*Instructions for the task*.
Lay out the part of the data that opens with the line containing "Image resolution: width=604" and closes with the line containing "pyautogui.click(x=424, y=102)", both lines included, as a JSON list of strings with one string per line and blank lines omitted.

*Records*.
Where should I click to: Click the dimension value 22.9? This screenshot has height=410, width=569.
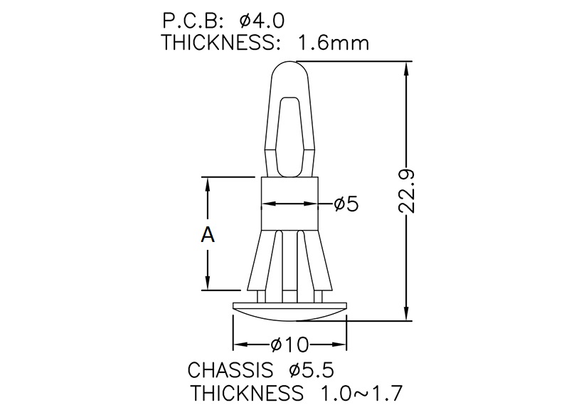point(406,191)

---

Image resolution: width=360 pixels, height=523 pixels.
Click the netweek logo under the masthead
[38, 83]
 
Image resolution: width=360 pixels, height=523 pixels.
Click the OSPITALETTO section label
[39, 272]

* * *

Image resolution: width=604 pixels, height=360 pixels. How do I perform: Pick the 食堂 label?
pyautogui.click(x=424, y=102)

*Exercise result*.
[
  "Image resolution: width=604 pixels, height=360 pixels. How do I perform: Pick the 食堂 label?",
  "pyautogui.click(x=424, y=102)"
]